Chacun prend d’ordinaire ce qu’il a ouï estimer. Talon bien tourné.
Sur le thème du « talon de soulier », voir Vanité 22 (Laf. 35, Sel. 69) Talon de soulier. Ô que cela est bien tourné ! Que voilà un habile ouvrier ! Que ce soldat est hardi ! et Misère 12 (Laf. 63, Sel. 97). L’admiration gâte tout dès l’enfance. Ô que cela est bien dit ! ô qu’il a bien fait, qu’il est sage, etc. (Le talon de soulier) Les enfants de P. R. auxquels on ne donne point cet aiguillon d’envie et de gloire tombent dans la nonchalance.
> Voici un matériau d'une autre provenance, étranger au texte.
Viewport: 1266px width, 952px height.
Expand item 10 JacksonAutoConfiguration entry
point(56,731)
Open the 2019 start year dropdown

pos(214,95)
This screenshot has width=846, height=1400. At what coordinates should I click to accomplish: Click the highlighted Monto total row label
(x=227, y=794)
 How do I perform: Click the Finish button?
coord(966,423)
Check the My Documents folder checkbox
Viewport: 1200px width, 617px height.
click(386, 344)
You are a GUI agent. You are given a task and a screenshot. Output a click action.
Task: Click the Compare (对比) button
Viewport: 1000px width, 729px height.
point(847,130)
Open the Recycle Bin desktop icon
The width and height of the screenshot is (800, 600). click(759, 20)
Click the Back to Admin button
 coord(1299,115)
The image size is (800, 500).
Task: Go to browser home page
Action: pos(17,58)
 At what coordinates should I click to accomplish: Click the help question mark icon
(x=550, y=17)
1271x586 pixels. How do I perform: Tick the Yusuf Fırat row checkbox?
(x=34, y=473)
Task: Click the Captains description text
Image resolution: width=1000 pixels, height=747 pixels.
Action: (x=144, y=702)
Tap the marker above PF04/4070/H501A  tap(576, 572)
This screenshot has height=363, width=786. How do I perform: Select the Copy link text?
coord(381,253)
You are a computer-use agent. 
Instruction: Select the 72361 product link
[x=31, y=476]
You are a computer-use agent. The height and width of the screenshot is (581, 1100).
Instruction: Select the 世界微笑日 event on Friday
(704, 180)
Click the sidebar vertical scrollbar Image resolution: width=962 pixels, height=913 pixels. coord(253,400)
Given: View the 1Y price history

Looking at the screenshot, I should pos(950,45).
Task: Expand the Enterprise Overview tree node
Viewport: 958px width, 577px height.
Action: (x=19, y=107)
♦ Prolongement de ce fragment
On trouve un prolongement dans Divertissement 7 (Laf. 139, Sel. 171). Divertissement. On charge les hommes dès l’enfance du soin de leur honneur, de leur bien, de leurs amis, et encore du bien et de l’honneur de leurs amis, on les accable d’affaires, de l’apprentissage des langues et d’exercices, et on leur fait entendre qu’ils ne sauraient être heureux, sans que leur santé, leur honneur, leur fortune, et celles de leurs amis soient en bon état, et qu’une seule chose qui manque les rendra malheureux. Ainsi on leur donne des charges et des affaires qui les font tracasser dès la pointe du jour. Voilà direz-vous une étrange manière de les rendre heureux ; que pourrait-on faire de mieux pour les rendre malheureux ? Comment, ce qu’on pourrait faire : il ne faudrait que leur ôter tous ces soucis, car alors ils se verraient, ils penseraient à ce qu’ils sont, d’où ils viennent, où ils vont, et ainsi on ne peut trop les occuper et les détourner. Et c’est pourquoi, après leur avoir tant préparé d’affaires, s’ils ont quelque temps de relâche, on leur conseille de l’employer à se divertir, et jouer, et s’occuper toujours tout entiers.